Permit.io has launched FoAz which enables frontend developers to take access controls into their own hands. Short for frontend-only authorization, FoAz is a technology that empowers frontend developers to use sensitive APIs directly from the frontend, without requiring any backend code, while maintaining the highest level of security.

FoAz

“The frontend runs on the user’s browser which is inherently insecure,” said Or Weis, CEO of Permit.io.

“Until today, each time a frontend app requires access controls – say only paid users can send an invoice via Stripe or an SMS via Twilio – they have to bother a backend engineer to write the glue-code. FoAz offers backendless permissions that fulfills the promise of shift-left security, empowering frontend developers to deploy features autonomously without sacrificing the integrity of their security posture,” Weis continued.

As more things continue to shift left to the frontend, security must catch up. With FoAz, frontend developers can add permissions to existing services that don’t already have an authorization layer in place, require better policy models (e.g. RBAC), or need enhanced access granularity.

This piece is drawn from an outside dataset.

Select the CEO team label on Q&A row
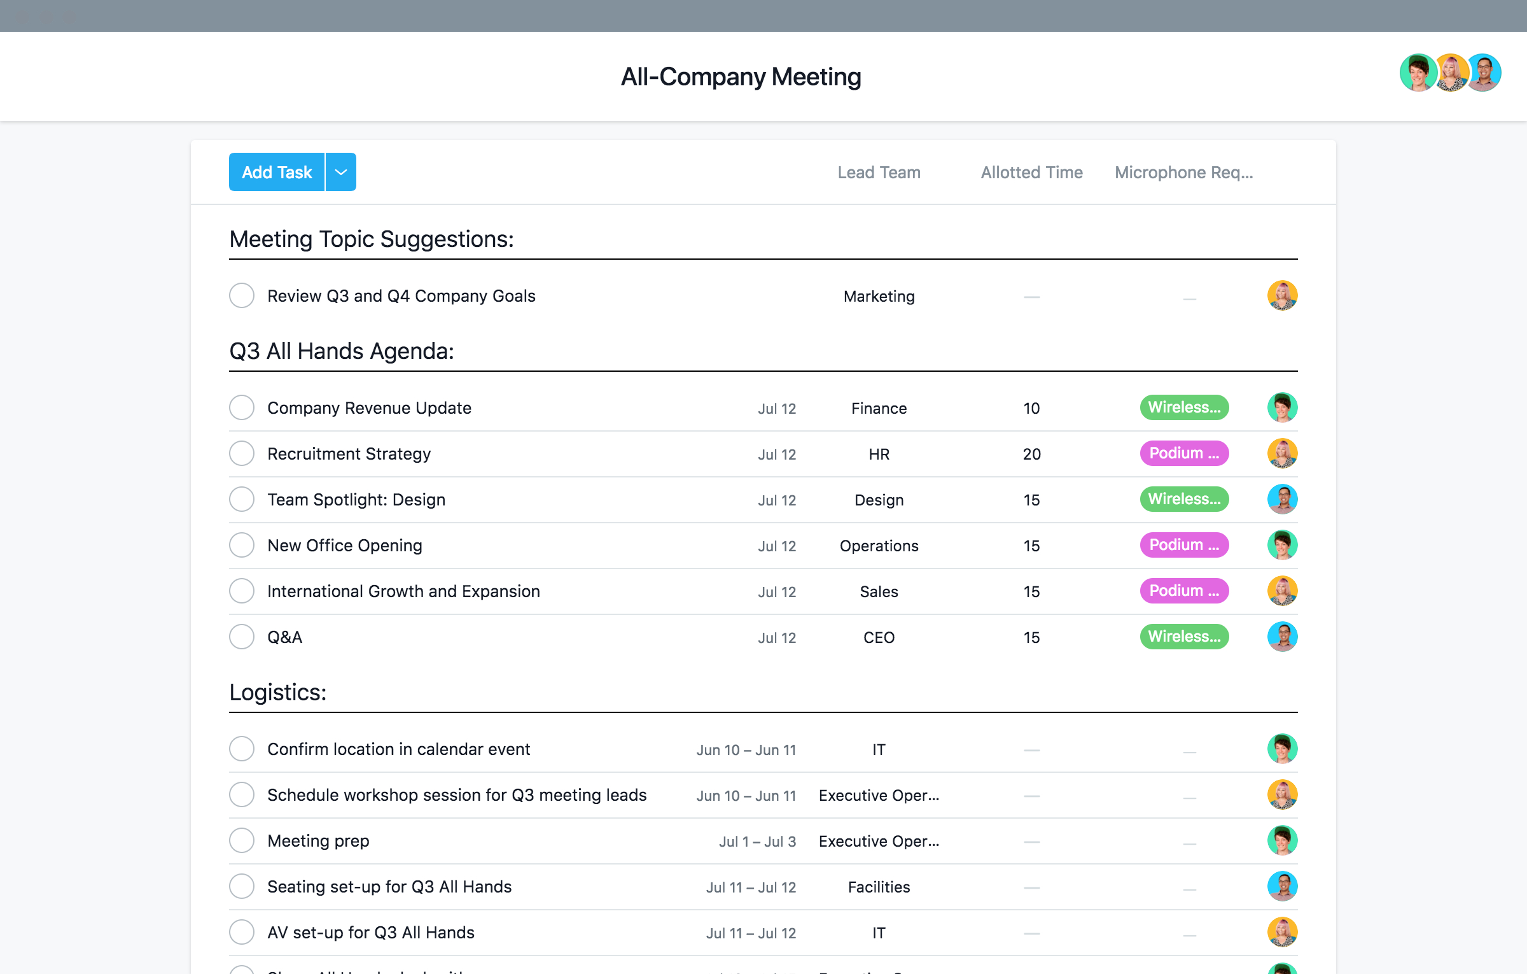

FoAz is built on top of the open source project OPAL, which acts as the administration layer for the popular Open Policy Agent (OPA). OPAL brings open policy up to the speed needed by live applications: as an application state changes via APIs, databases, git, Amazon S3 and other 3rd-party SaaS services, OPAL makes sure in real-time every microservice is in sync with the policies and data required by the application.

FoAz leverages the low-code interfaces of Permit.io – especially the Permit Policy Editor – which generates policy as code. This allows the easy creation of frontend access policies and removes the need to write one for each frontend need.

Highlights include:

  • No code / Low code policy interfaces: FoAz is powered by policy as code (with OPA and Cedar). Combined with Permit’s policy-editor UI, policy creation becomes simple yet powerful, generating policy as code from RBAC to ABAC, with as little effort as ticking a few boxes.
  • An open standard: FoAz is an open internet standard (available at FoAz.io) enabling more companies to implement, integrate, and share the technology, as well as collaborate with Permit.io on its future development and security posture.
  • Backend-as-a-Service: A FoAz proxy is a backend generic component that takes on the authorization burden from all services and empowers the frontend to utilize it directly. Permit.io provides a hosted FoAz offering so engineers can forget about the backend altogether.
  • Zero-trust and secrets management: FoAz securely manages secrets (storing them encrypted or in a secure vault) avoiding the need to expose them to the frontend.

“At Novu, we focus on accelerating the work of developers,” said Tomer Barnea, CEO of Novu.co.

“FoAz is a critical step in removing redundant backend glue-code and providing frontend developers with the freedom and power they need to move fast,” Barnea concluded.